Austrália concede asilo a jogadoras da seleção de futebol feminino do Irã

Atletas temiam perseguição ao retornar ao país após protesto silencioso durante execução do hino nacional em partida da Copa da Ásia

A Austrália concedeu asilo humanitário a algumas jogadoras da seleção feminina de futebol do Irã que estavam no país disputando a Copa da Ásia. A decisão foi confirmada nesta segunda-feira (9) pelo ministro do Interior australiano, Tony Burke, após as atletas temerem perseguição caso retornassem ao território iraniano.

Segundo autoridades australianas, as jogadoras haviam se recusado a cantar o hino nacional iraniano antes de uma partida do torneio continental, gesto interpretado como um ato de protesto contra o regime da República Islâmica.

Cinco integrantes da delegação deixaram o hotel da equipe durante a noite, na cidade de Gold Coast, e buscaram proteção das autoridades locais. A polícia australiana as conduziu a um local seguro enquanto os pedidos de visto humanitário eram analisados.

Governo australiano confirma proteção às atletas

Tony Burke afirmou que aprovou pessoalmente os pedidos de proteção humanitária apresentados pelas atletas iranianas.

“A polícia australiana as levou para um local seguro. Ontem à noite, dei minha aprovação final aos seus pedidos de visto humanitário”, declarou o ministro a jornalistas.

O caso ganhou repercussão internacional após o presidente dos Estados Unidos, Donald Trump, afirmar que havia conversado com o primeiro-ministro australiano, Anthony Albanese, sobre a situação das jogadoras.

Em publicação na rede social Truth Social, Trump disse que cinco atletas já haviam sido acolhidas pela Austrália, mas ressaltou que algumas integrantes da delegação consideravam retornar ao Irã por temer possíveis represálias contra seus familiares.

Pressão internacional por proteção

O pedido de proteção às atletas ganhou força após manifestações públicas de ativistas e figuras políticas internacionais.
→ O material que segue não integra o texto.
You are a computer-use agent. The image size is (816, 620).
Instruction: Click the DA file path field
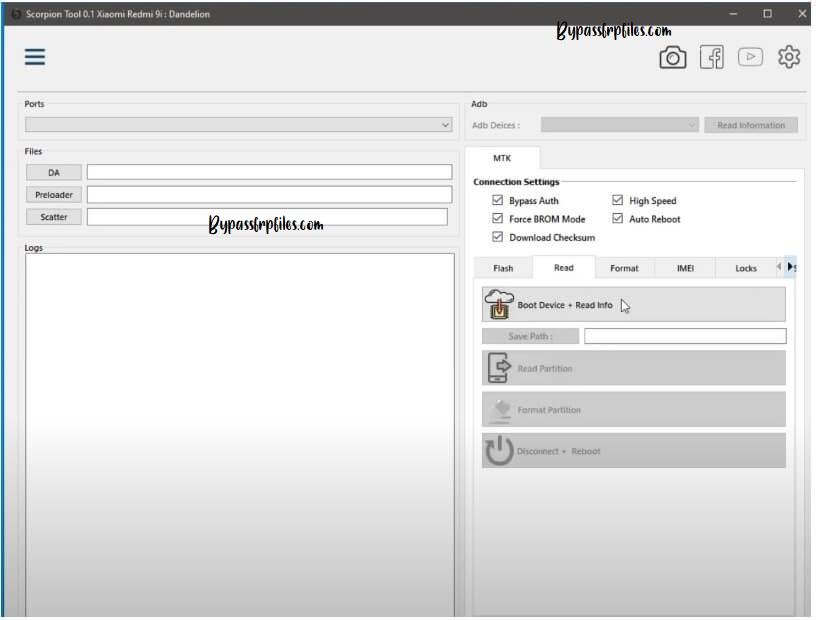(x=269, y=172)
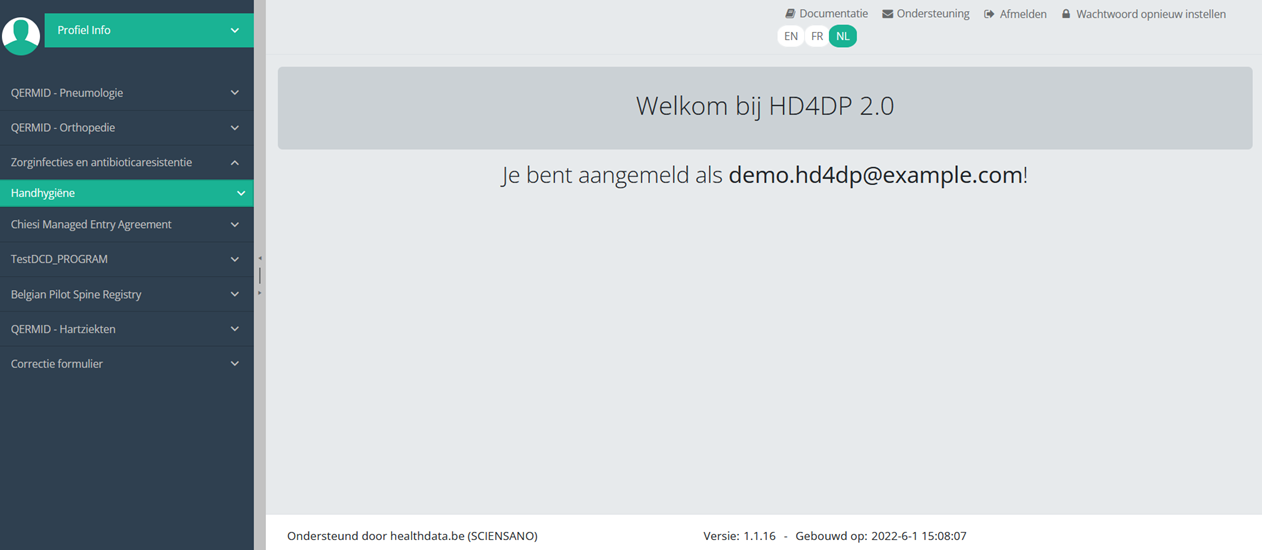Collapse sidebar using the left splitter arrow

click(x=260, y=258)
Entre eles está Reza Pahlavi, filho do último xá do Irã, que apelou para que o governo australiano garantisse a segurança das jogadoras.

Segundo ele, as integrantes da seleção estariam sofrendo forte pressão do regime iraniano por conta do gesto de protesto durante o torneio.

“As jogadoras da seleção feminina de futebol do Irã estão sob intensa pressão e sendo ameaçadas pela República Islâmica”, escreveu Pahlavi em uma publicação na rede social X.

Ele afirmou ainda que as atletas poderiam enfrentar consequências severas caso fossem obrigadas a retornar ao país.

Protesto durante a Copa da Ásia

A delegação iraniana, composta por 26 integrantes, chegou à Austrália poucos dias antes do início da escalada militar no Oriente Médio envolvendo bombardeios de Estados Unidos e Israel contra alvos iranianos.

Antes do primeiro jogo da Copa da Ásia, as jogadoras permaneceram em silêncio durante a execução do hino nacional do Irã, atitude que foi interpretada por autoridades e pela imprensa estatal iraniana como um gesto de desafio ao regime.

Posteriormente, elas voltaram a cantar o hino nas partidas seguintes, mas a repercussão do episódio já havia provocado críticas intensas no país.

Um apresentador da televisão estatal iraniana chegou a classificá-las como “traidoras em tempos de guerra”, dizendo que a atitude representava “uma grande desonra”.

Apoio de ativistas e personalidades

O caso também mobilizou organizações de direitos humanos e personalidades públicas. A escritora britânica J.K. Rowling, autora da série Harry Potter, publicou nas redes sociais um apelo para que as atletas fossem protegidas.

“Protejam essas meninas!”, escreveu a autora.

Para Zaki Haidari, ativista ligado à Anistia Internacional, há risco real de perseguição caso as jogadoras retornem ao Irã.

Segundo ele, algumas atletas podem já ter recebido notícias de ameaças contra familiares que permanecem no país.

Procurada pela imprensa, a embaixada iraniana na Austrália não respondeu aos pedidos de comentário sobre o caso.